Task set:
1 - From the data model page, retype the part that begins at the words "There are two" and stops after the words "analysis and ML.".
2 - Answer these questions from the data model page:
(a) What are the two views of the same data called?
(b) In what unit are the `coords` values given?
(c) What dtype does the `residue_id` field use?

Supplied passage:

──────────

Data model¶

The data model is the heart of molforge. Every wrapper, parser, and analysis function reads from and writes to the same set of types, so chaining tools doesn't require conversion code.

There are two views of the same data:

A hierarchical view — Protein → Chain → Residue → Atom — for code that reasons about biology.
A linear view — AtomArray — a struct-of-arrays NumPy container for vectorized analysis and ML.

Both views read from the same backing arrays. There is no copy, no synchronization layer, and no "convert to the other view" step.

`AtomArray` — the canonical store¶

AtomArray is a flat, NumPy-backed container holding one row per atom. Columns include:

Field	Dtype	Notes
`coords`	`float32` `(N, 3)`	Cartesian coordinates in Å.
`atom_name`	`<U4`	Standard PDB atom name, e.g. `"CA"`.
`element`	`<U2`	One- or two-letter symbol.
`residue_name`	`<U3`	Three-letter residue code.
`residue_id`	`int32`	Author residue number.
`chain_id`	`<U2`	Chain identifier.
`entity_type`	`<U10`	`"protein"`, `"ligand"`, `"ion"`, `"water"`.
`b_factor`	`float32`	Temperature factor.
`occupancy`	`float32`	Crystallographic occupancy.
`altloc`	`<U1`	Alternate-location indicator.

──────────

Collected material:
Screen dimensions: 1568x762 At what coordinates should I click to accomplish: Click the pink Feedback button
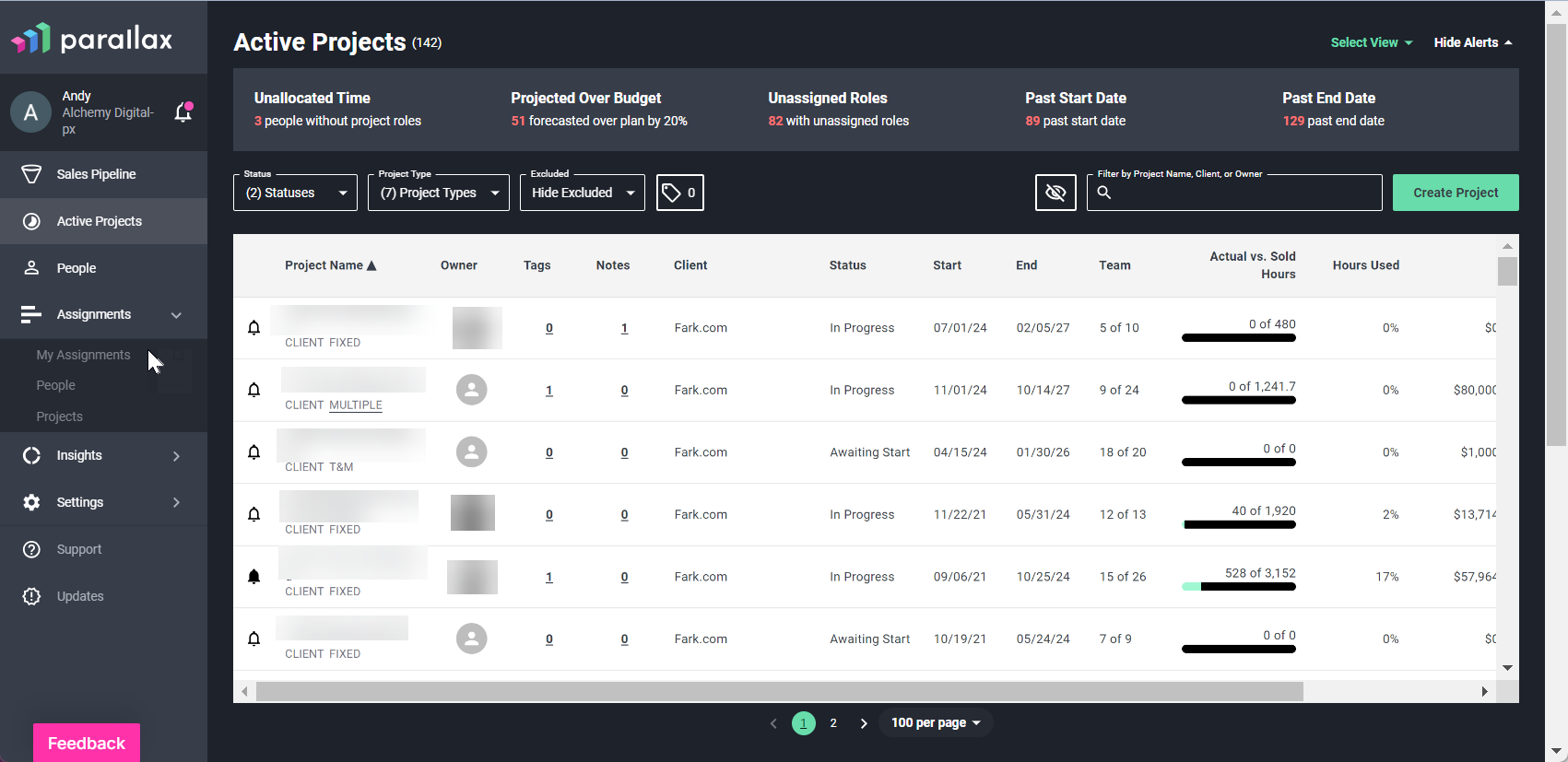(87, 743)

──────────

Answers by item:
1 -
There are two views of the same data:

A hierarchical view — Protein → Chain → Residue → Atom — for code that reasons about biology.
A linear view — AtomArray — a struct-of-arrays NumPy container for vectorized analysis and ML.

2 -
(a) The hierarchical view and the linear view (AtomArray).
(b) Å.
(c) `int32`.